STRAP and STRAP-EU were two parallel, open-label, biopsy-driven, stratified, randomised, phase 3 trials done across 26 university centres in the UK and Europe. Biologic-naive patients aged 18 years or older with rheumatoid arthritis based on American College of Rheumatology (ACR)–European League Against Rheumatism classification criteria and an inadequate response to conventional synthetic disease-modifying antirheumatic drugs (DMARDs) were included. Following ultrasound-guided synovial biopsy, patients were classified as B cell poor or B cell rich according to synovial B cell signatures and randomly assigned (1:1:1) to intravenous rituximab (1000 mg at week 0 and week 2), subcutaneous tocilizumab (162 mg per week), or subcutaneous etanercept (50 mg per week). The primary outcome was the 16-week ACR20 response in the B cell-poor, intention-to-treat population (defined as all randomly assigned patients), with data pooled from the two trials, comparing etanercept and tocilizumab (grouped) versus rituximab. Safety was assessed in all patients who received at least one dose of study drug. These trials are registered with the EU Clinical Trials Register, 2014-003529-16 (STRAP) and 2017-004079-30 (STRAP-EU).

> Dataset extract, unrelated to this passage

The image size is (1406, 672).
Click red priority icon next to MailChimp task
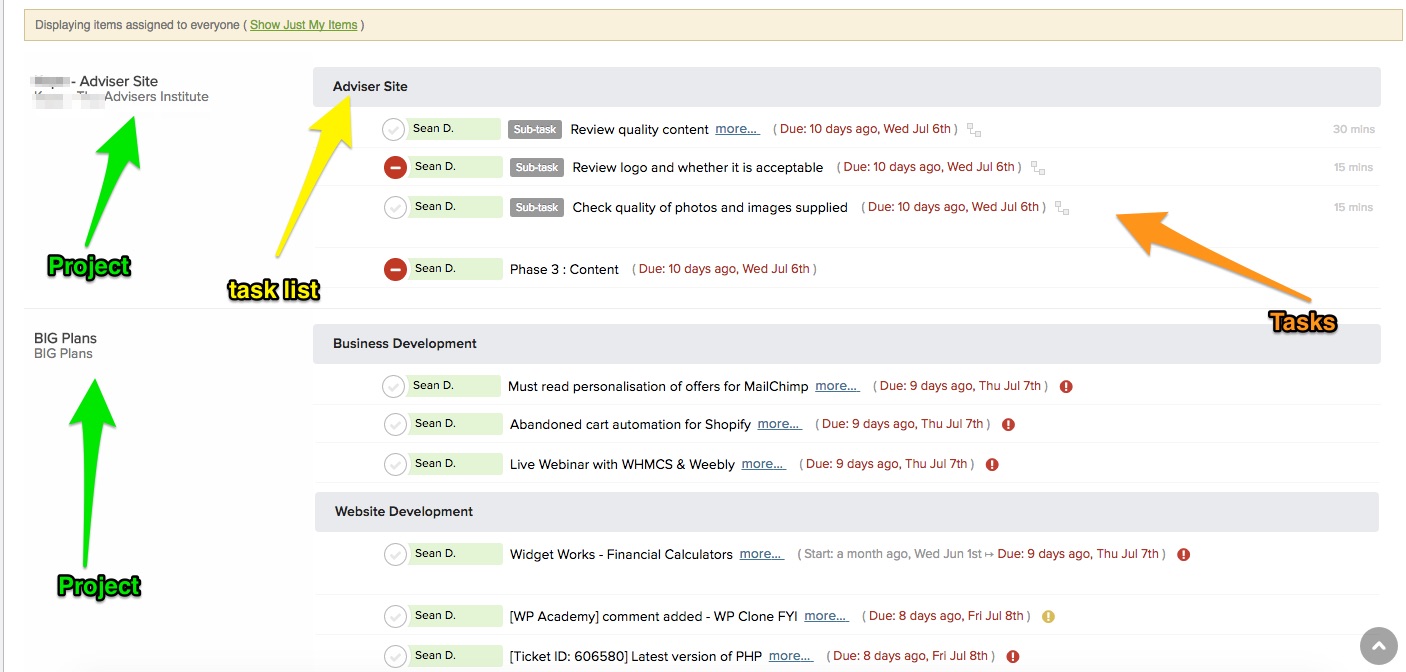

Between June 8, 2015, and July 4, 2019, 226 patients were randomly assigned to etanercept (n=73), tocilizumab (n=74), and rituximab (n=79). Three patients (one in each group) were excluded after randomisation because they received parenteral steroids in the 4 weeks before recruitment. 168 (75%) of 223 patients in the intention-to-treat population were women and 170 (76%) were White. In the B cell-poor population, ACR20 response at 16 weeks (primary endpoint) showed no significant differences between etanercept and tocilizumab grouped together and rituximab (46 60% of 77 patients vs 26 59% of 44; odds ratio 1·02 95% CI 0·47–2·17, p=0·97). No differences were observed for adverse events, including serious adverse events, which occurred in six (6%) of 102 patients in the rituximab group, nine (6%) of 108 patients in the etanercept group, and three (4%) of 73 patients in the tocilizumab group (p=0·53).

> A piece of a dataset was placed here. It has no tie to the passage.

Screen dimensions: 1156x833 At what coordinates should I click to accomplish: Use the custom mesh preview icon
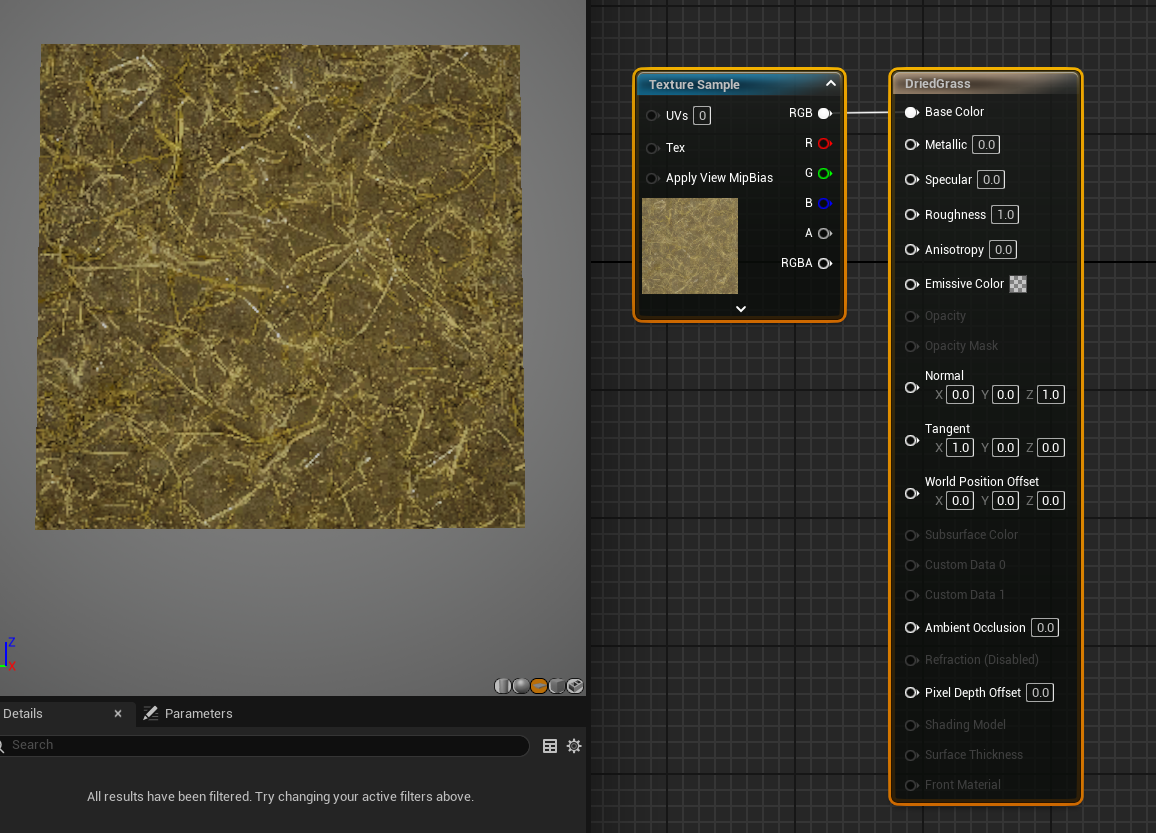[575, 686]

In this biologic-naive population of patients with rheumatoid arthrtitis, the dichotomic classification into synovial B cell poor versus rich did not predict treatment response to B cell depletion with rituximab compared with alternative treatment strategies. However, the lack of response to rituximab in patients with a pauci-immune pathotype and the higher risk of structural damage progression in B cell-rich patients treated with rituximab warrant further investigations into the ability of synovial tissue analyses to inform disease pathogenesis and treatment response.
UK Medical Research Council and Versus Arthritis.